1. A vehicle following trajectory optimization control method considering energy saving, characterized in that: The following steps are involved: Steps for predicting the future state of the preceding vehicle: determining a control period, and determining a strategy for estimating a future state of a preceding vehicle based on the control period; Calculation steps for the ego vehicle reference trajectory: Determining the historical trajectory and the future trajectory of the preceding vehicle according to the future state estimation strategy; using the combined trajectory of the historical trajectory and the future trajectory as a preliminary reference trajectory of the ego vehicle; Steps to build the vehicle trajectory prediction model: determining state variables based on the preliminary reference trajectory, and constructing a trajectory prediction model for the vehicle according to the state variables; Steps to determine the optimization objective function: determining an optimization objective function for the ego vehicle based on a trajectory deviation factor, a following stability factor, an energy loss factor, and an obstacle collision factor when the ego vehicle follows the preliminary reference trajectory; Optimal trajectory calculation steps: An optimal control sequence is calculated according to the optimization objective function and the trajectory prediction model, and the ego vehicle is controlled according to the optimal control sequence to complete the following action of the preceding vehicle.

2. The energy-saving vehicle following trajectory optimization control method according to claim 1, characterized in that: The determining of the future state estimation strategy of the preceding vehicle according to the control period includes: The calculation premise is set as follows: the preceding vehicle maintains the acceleration and angular acceleration at the first moment during the control period; Analyze the preceding vehicle's position coordinates calculation formula, vehicle speed calculation formula, and vehicle heading angle calculation formula according to the calculation premise; The calculation premise, the position coordinate calculation formula, the vehicle speed calculation formula, and the vehicle heading angle calculation formula are integrated as the future state calculation strategy.

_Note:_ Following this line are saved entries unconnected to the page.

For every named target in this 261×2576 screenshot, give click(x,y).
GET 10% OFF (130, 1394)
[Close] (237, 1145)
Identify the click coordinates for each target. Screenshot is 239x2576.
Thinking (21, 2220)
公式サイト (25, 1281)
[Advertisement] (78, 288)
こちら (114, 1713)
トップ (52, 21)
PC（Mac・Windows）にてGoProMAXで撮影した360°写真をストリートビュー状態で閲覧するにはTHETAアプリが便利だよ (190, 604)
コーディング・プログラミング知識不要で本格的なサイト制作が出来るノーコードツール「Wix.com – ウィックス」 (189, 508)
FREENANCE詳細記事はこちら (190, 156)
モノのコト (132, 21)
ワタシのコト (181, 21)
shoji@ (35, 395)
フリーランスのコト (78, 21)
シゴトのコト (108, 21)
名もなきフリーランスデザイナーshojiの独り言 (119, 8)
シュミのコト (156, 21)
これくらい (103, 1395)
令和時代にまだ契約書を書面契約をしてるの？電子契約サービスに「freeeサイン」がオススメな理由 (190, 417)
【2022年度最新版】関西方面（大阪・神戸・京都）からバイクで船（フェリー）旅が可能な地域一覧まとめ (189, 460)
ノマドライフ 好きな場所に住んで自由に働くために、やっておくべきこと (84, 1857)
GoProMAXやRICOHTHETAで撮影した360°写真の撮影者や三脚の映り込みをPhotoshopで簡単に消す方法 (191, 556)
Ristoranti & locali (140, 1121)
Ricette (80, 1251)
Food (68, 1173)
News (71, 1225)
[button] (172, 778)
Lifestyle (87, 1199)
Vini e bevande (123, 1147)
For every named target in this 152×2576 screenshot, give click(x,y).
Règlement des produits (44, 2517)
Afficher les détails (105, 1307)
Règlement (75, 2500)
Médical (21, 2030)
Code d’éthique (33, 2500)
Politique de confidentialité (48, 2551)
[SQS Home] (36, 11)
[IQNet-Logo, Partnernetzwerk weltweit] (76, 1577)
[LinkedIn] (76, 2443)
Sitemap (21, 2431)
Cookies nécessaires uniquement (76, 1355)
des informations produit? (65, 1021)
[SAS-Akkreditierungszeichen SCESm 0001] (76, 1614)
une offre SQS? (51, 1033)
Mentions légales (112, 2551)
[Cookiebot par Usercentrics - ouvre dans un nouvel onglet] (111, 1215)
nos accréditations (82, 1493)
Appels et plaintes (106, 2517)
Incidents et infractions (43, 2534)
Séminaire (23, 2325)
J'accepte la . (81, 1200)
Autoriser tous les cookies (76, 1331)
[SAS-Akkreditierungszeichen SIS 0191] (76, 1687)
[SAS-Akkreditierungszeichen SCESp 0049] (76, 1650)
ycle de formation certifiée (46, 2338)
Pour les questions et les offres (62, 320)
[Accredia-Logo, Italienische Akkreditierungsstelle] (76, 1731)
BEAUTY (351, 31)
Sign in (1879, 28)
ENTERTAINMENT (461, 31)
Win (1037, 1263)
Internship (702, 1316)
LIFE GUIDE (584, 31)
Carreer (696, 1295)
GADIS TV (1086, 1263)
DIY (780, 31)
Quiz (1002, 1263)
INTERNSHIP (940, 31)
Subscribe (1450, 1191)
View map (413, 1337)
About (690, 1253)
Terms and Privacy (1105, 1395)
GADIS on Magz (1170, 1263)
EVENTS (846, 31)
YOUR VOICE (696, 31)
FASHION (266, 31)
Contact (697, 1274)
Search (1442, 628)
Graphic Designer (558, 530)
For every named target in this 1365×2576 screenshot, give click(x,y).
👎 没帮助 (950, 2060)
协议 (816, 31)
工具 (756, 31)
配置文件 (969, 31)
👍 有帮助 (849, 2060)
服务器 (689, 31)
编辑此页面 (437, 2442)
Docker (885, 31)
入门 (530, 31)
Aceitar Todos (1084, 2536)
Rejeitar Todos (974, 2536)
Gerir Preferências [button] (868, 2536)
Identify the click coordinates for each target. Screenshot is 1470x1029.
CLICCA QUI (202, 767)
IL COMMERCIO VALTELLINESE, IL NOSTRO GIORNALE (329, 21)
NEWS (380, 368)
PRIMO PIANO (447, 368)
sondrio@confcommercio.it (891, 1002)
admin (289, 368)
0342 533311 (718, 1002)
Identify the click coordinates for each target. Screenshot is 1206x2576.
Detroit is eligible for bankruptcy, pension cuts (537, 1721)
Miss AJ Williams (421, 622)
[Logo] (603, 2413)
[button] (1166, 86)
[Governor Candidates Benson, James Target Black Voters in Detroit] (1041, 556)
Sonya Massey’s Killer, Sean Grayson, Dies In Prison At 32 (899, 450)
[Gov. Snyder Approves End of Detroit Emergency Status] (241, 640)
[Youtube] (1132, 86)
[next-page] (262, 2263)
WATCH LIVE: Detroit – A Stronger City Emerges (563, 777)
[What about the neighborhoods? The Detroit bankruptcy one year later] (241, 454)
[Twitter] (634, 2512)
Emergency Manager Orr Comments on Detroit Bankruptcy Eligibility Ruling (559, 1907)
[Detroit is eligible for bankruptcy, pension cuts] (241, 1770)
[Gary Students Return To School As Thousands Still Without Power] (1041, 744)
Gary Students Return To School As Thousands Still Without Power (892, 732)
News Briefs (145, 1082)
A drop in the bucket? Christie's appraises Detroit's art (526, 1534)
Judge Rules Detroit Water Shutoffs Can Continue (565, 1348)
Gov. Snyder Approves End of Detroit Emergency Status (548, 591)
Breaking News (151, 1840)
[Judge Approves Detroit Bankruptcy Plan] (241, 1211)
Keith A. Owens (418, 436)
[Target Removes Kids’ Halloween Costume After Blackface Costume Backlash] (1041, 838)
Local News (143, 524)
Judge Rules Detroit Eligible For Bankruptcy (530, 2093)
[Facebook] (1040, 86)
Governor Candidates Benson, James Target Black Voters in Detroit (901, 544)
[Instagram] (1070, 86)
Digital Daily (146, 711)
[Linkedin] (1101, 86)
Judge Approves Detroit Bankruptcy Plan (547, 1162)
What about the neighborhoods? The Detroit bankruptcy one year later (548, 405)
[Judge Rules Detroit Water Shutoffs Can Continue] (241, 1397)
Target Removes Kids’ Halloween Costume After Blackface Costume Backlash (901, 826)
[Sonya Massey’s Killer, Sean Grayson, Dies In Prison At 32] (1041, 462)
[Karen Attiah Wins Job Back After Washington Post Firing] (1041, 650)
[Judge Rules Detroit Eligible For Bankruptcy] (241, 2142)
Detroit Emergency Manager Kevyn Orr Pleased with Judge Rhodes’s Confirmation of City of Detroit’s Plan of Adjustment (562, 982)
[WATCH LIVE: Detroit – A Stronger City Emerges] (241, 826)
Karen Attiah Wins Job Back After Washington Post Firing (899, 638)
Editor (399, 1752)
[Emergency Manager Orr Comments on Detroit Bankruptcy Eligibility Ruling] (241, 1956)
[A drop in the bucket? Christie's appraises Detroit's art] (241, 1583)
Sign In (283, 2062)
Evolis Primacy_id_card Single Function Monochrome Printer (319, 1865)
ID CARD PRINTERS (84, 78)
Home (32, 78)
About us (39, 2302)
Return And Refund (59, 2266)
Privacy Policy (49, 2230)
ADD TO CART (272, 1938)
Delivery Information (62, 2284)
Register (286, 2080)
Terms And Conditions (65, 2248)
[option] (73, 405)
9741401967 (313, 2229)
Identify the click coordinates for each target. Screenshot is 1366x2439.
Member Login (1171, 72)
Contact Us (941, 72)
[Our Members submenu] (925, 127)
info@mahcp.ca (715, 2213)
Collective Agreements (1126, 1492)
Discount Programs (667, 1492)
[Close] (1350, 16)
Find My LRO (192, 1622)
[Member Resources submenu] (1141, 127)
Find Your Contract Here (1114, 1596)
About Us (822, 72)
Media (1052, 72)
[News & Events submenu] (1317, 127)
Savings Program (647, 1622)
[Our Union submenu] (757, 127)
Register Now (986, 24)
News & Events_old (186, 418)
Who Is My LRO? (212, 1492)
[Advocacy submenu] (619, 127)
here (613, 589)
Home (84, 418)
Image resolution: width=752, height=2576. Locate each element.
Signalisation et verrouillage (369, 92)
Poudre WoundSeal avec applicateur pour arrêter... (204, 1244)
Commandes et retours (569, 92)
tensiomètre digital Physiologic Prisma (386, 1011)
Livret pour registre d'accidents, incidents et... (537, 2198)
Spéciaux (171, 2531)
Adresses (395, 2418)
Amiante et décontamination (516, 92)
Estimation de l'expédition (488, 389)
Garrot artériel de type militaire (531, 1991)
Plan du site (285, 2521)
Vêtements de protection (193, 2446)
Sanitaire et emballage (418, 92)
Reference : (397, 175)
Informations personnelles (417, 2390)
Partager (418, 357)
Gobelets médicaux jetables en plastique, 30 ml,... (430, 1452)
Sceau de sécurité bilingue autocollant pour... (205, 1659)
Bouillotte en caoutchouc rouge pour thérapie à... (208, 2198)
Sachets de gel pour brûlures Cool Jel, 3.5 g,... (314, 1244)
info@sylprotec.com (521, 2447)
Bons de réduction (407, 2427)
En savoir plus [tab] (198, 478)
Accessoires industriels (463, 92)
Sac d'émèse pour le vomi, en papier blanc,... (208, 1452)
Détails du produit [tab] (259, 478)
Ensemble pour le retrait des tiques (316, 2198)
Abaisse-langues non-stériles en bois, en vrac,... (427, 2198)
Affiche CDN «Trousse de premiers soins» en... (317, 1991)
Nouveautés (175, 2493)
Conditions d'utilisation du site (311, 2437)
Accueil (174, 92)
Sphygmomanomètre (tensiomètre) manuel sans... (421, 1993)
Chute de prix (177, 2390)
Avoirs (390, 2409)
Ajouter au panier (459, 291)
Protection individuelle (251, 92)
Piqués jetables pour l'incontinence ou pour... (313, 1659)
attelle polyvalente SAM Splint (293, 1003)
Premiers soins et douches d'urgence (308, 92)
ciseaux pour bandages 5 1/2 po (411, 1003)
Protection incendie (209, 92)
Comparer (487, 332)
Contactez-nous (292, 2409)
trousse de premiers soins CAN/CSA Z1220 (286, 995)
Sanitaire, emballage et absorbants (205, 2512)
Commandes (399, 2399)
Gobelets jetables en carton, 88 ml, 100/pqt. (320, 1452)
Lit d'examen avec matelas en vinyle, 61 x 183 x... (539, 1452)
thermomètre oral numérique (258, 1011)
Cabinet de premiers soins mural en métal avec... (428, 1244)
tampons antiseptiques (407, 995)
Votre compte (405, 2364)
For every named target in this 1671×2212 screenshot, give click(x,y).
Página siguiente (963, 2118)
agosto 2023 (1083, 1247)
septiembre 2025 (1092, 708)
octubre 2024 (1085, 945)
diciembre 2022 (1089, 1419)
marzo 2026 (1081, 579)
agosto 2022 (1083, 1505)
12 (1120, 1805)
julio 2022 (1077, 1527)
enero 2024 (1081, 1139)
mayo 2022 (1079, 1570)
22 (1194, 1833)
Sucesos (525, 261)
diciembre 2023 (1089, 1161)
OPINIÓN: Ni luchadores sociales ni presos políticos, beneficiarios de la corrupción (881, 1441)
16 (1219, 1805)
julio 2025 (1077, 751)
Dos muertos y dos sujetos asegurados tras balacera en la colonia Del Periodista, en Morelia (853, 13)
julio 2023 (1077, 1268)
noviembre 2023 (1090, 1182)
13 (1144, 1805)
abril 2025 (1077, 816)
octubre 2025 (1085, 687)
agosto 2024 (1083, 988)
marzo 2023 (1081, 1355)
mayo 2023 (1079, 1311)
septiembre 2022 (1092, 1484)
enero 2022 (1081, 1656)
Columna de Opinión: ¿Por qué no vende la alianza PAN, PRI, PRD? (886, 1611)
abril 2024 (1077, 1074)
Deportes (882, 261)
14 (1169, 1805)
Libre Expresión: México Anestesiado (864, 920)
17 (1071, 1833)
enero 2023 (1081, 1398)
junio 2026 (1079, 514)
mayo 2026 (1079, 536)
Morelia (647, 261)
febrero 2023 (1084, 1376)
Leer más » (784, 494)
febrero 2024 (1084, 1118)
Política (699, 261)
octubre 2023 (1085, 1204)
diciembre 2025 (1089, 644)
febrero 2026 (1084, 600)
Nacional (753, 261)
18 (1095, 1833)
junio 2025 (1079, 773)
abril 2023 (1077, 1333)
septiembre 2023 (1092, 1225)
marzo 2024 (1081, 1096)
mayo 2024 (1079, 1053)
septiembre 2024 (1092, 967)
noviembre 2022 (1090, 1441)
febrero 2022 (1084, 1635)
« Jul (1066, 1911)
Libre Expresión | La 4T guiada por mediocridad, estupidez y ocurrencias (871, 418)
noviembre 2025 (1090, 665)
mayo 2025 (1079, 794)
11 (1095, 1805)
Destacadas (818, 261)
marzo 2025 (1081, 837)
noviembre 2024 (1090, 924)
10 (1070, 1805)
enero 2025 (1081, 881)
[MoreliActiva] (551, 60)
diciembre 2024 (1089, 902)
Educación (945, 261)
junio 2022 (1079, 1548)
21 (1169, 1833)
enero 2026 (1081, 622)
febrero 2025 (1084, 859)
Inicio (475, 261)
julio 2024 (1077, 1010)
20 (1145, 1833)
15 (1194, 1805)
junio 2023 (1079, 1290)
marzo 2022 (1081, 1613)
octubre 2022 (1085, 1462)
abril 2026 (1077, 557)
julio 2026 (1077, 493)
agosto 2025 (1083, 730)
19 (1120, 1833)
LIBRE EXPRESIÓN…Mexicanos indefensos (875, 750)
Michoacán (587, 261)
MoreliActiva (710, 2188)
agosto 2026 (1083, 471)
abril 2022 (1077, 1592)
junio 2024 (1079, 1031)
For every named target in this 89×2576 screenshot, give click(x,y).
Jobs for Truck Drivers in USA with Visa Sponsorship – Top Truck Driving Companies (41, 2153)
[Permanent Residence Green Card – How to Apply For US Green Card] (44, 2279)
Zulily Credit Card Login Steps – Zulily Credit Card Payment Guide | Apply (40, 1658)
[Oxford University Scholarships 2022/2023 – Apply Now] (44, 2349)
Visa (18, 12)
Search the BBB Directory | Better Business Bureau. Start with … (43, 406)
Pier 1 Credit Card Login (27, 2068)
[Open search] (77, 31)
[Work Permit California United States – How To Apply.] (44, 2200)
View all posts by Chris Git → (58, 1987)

3. The energy-saving vehicle following trajectory optimization control method according to claim 1, characterized in that: The determining of the historical trajectory and the future trajectory of the preceding vehicle according to the future state extrapolation strategy includes: Determining the current position of the preceding vehicle; Traversing the closest position points between the preceding vehicle and the self-vehicle at the first moment according to the future state estimation strategy, and estimating the future position of the preceding vehicle after the control period according to the future state estimation strategy; The trajectory between the closest position point and the current position of the preceding vehicle is used as the historical trajectory sequence of the preceding vehicle, and the trajectory between the current position of the preceding vehicle and the future position is used as the future trajectory of the preceding vehicle.

4. The energy-saving vehicle following trajectory optimization control method according to claim 1, characterized in that: The historical trajectory and the future trajectory are both composed of a number of waypoints; Each of the waypoints includes: position coordinate information and heading angle information.

5. The energy-saving vehicle following trajectory optimization control method according to claim 1, characterized in that: The determining of the state variable based on the preliminary reference trajectory includes: Based on the preliminary reference trajectory, the vehicle position coordinates, vehicle speed, and vehicle heading angle are used as state variables of the trajectory prediction model.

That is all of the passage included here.